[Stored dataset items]
==*==

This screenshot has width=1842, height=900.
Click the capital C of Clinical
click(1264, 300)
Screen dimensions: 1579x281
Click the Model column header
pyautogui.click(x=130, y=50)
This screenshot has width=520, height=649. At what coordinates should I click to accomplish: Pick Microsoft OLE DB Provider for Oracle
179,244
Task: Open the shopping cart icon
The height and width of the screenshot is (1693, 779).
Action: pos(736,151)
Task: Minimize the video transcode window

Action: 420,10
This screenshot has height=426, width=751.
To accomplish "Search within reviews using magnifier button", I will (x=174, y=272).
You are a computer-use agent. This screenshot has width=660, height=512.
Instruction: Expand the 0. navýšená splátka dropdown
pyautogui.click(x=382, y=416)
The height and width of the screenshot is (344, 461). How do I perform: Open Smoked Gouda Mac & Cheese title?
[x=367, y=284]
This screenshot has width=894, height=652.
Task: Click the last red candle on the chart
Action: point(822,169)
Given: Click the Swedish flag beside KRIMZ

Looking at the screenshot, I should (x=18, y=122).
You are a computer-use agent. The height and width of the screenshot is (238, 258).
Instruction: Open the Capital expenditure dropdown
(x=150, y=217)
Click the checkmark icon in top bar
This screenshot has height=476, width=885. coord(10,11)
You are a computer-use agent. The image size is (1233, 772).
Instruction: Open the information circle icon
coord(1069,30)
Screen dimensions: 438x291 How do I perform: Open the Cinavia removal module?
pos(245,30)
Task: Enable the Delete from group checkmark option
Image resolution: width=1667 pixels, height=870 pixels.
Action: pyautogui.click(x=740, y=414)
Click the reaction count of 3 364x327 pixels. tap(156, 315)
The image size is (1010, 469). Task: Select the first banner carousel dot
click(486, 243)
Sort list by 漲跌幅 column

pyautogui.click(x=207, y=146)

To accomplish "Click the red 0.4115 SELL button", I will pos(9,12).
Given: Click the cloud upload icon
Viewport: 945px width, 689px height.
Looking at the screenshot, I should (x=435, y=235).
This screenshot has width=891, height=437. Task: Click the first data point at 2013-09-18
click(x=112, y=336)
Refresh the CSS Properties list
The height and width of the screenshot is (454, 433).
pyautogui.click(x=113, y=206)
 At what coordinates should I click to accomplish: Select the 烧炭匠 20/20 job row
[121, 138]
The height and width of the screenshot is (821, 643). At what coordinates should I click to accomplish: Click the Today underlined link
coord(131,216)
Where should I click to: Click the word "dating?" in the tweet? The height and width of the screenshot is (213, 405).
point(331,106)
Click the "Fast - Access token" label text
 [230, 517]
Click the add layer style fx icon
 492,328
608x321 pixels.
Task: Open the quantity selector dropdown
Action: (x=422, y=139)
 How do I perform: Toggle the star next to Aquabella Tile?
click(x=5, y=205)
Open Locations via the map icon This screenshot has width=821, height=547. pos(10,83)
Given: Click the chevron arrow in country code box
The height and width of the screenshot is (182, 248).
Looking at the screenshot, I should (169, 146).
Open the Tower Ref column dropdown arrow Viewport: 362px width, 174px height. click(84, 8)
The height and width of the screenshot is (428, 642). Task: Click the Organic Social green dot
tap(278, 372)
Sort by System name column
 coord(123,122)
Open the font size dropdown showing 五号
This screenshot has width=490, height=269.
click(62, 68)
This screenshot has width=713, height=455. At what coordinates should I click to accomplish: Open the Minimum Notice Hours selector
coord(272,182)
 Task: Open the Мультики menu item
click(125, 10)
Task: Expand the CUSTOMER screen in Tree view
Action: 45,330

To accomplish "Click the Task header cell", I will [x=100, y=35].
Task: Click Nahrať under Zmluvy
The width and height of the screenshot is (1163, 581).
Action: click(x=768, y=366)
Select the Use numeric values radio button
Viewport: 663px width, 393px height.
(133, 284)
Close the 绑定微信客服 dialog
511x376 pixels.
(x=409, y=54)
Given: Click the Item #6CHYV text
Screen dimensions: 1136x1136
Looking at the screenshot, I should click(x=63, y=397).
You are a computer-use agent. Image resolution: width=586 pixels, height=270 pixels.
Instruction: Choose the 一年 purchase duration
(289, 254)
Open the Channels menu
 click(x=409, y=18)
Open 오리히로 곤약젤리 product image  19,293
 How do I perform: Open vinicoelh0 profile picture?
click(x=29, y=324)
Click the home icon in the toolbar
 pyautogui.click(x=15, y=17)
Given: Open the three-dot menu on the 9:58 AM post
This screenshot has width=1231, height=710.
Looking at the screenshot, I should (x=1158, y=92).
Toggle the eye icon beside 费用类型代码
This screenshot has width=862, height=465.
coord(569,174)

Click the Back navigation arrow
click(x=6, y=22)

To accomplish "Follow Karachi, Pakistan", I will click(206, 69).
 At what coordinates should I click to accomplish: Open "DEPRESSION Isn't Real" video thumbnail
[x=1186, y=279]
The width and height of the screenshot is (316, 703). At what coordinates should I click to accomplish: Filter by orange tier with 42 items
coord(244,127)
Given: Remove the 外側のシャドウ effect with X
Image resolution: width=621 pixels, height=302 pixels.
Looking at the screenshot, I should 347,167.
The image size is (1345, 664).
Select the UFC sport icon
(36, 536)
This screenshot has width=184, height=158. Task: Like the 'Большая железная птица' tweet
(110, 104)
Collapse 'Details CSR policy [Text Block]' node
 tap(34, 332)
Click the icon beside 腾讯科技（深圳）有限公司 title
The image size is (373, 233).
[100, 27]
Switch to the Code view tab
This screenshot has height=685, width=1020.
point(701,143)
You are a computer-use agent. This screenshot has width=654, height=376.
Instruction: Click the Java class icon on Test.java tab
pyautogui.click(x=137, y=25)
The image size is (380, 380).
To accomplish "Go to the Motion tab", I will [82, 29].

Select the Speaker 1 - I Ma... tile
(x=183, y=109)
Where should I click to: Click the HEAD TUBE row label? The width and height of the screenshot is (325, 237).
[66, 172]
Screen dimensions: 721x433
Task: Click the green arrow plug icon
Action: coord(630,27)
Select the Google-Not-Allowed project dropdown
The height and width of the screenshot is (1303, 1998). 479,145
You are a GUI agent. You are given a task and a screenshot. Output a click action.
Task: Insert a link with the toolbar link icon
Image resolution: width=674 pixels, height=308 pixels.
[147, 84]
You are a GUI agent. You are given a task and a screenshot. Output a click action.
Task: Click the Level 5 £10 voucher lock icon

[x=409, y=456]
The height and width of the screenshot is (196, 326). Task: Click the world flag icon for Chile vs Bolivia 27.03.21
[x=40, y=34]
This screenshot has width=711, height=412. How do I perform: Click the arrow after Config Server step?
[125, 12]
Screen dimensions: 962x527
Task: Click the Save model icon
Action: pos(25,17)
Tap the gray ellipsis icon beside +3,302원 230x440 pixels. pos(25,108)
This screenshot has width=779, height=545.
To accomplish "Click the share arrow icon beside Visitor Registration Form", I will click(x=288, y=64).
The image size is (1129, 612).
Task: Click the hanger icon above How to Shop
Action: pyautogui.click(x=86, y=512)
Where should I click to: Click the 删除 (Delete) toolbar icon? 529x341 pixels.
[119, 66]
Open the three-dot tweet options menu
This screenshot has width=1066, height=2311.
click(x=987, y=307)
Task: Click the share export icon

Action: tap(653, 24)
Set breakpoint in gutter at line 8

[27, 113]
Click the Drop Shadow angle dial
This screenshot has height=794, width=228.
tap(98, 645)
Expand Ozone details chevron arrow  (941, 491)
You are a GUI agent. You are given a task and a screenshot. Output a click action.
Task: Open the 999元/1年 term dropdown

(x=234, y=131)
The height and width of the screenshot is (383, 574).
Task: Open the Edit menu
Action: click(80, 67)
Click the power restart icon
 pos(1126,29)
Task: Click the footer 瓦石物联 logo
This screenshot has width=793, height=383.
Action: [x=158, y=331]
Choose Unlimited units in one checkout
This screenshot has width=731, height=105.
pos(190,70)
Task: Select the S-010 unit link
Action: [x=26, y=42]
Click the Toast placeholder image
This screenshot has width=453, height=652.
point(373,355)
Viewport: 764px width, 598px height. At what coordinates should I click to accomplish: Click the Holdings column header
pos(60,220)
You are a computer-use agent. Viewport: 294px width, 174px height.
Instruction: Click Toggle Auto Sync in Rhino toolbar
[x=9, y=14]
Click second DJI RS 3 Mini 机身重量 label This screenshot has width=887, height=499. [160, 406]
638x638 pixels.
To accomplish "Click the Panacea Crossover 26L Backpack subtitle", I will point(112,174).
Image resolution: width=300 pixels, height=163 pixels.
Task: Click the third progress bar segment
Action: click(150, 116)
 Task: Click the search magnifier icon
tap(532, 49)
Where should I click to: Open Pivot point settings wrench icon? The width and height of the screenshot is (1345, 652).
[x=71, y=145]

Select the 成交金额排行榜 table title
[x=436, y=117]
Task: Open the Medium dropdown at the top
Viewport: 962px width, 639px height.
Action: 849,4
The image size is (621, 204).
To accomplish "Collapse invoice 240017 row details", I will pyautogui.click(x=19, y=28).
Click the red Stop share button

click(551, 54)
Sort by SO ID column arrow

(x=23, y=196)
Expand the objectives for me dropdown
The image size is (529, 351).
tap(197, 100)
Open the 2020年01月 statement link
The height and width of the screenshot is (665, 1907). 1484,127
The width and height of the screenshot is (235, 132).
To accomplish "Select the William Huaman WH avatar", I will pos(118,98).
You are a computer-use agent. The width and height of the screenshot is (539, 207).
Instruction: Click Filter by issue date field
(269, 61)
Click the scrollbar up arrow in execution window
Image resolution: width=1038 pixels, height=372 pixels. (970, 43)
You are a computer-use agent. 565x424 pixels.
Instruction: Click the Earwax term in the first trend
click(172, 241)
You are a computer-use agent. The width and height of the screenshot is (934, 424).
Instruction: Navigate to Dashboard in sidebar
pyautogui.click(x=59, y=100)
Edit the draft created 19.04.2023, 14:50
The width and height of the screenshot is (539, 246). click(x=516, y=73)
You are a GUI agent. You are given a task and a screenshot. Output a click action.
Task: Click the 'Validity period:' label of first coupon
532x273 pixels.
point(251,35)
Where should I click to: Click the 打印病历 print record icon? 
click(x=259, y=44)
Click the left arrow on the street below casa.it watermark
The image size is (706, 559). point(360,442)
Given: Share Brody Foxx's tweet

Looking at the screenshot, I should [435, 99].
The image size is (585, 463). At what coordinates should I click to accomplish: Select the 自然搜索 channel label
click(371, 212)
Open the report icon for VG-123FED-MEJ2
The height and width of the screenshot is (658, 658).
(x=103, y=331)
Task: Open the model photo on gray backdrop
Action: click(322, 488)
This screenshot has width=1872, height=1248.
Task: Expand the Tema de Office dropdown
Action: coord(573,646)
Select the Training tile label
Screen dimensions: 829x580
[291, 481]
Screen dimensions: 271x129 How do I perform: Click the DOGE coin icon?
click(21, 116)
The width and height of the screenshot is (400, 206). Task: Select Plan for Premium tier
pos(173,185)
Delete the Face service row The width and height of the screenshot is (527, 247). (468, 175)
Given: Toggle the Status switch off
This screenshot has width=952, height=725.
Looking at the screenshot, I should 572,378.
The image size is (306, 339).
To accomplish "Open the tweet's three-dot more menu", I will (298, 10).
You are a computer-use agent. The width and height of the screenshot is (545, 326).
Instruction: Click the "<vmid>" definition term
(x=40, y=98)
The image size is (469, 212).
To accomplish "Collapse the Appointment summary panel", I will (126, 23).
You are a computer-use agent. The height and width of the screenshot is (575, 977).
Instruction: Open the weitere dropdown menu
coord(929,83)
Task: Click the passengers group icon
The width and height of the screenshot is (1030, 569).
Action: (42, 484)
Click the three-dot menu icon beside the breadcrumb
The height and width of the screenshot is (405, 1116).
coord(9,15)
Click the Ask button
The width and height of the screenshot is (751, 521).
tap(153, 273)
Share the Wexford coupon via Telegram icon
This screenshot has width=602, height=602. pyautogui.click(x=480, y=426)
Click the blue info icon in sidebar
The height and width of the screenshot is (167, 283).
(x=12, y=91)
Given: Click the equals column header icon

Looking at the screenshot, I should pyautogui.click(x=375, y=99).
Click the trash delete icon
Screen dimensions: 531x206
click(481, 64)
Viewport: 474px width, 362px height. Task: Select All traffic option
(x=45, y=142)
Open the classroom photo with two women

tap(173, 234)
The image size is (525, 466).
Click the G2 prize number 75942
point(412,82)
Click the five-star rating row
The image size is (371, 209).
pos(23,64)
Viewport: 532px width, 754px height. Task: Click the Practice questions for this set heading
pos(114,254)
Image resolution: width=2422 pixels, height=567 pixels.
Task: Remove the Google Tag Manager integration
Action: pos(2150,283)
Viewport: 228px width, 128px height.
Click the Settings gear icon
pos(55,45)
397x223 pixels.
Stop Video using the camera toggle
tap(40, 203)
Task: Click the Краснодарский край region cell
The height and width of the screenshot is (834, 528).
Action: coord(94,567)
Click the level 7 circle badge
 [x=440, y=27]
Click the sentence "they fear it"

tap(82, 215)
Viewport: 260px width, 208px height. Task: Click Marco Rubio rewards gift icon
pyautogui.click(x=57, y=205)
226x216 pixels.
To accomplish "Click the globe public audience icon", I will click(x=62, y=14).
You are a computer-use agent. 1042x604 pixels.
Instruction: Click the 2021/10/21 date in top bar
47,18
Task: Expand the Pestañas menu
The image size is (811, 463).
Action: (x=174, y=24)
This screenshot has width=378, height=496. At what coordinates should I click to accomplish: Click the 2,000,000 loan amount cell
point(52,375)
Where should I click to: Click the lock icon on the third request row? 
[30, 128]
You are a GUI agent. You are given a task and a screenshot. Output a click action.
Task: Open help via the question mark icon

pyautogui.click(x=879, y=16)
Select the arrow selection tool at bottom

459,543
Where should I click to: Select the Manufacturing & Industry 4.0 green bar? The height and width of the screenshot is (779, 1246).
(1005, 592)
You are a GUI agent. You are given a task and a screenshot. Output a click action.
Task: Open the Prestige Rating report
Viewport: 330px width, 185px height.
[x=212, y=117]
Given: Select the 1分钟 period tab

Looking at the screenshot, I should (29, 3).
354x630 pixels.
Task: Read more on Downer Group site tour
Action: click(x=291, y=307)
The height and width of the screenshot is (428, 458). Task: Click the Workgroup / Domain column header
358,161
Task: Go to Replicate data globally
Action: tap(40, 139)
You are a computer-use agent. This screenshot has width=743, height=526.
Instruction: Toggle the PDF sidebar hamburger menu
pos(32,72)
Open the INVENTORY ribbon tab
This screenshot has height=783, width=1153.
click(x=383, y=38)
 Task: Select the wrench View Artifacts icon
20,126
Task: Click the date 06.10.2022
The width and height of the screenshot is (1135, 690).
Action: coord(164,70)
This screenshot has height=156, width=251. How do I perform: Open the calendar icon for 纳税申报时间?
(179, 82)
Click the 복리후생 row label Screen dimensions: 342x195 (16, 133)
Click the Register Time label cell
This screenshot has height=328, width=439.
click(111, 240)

==*==

▶ **Exercise aim**
Only lines containing the string "chevron" are needed. Pull each of them out of the records above.

▶ **Response box**
Given: Click the chevron arrow in country code box
Expand Ozone details chevron arrow  (941, 491)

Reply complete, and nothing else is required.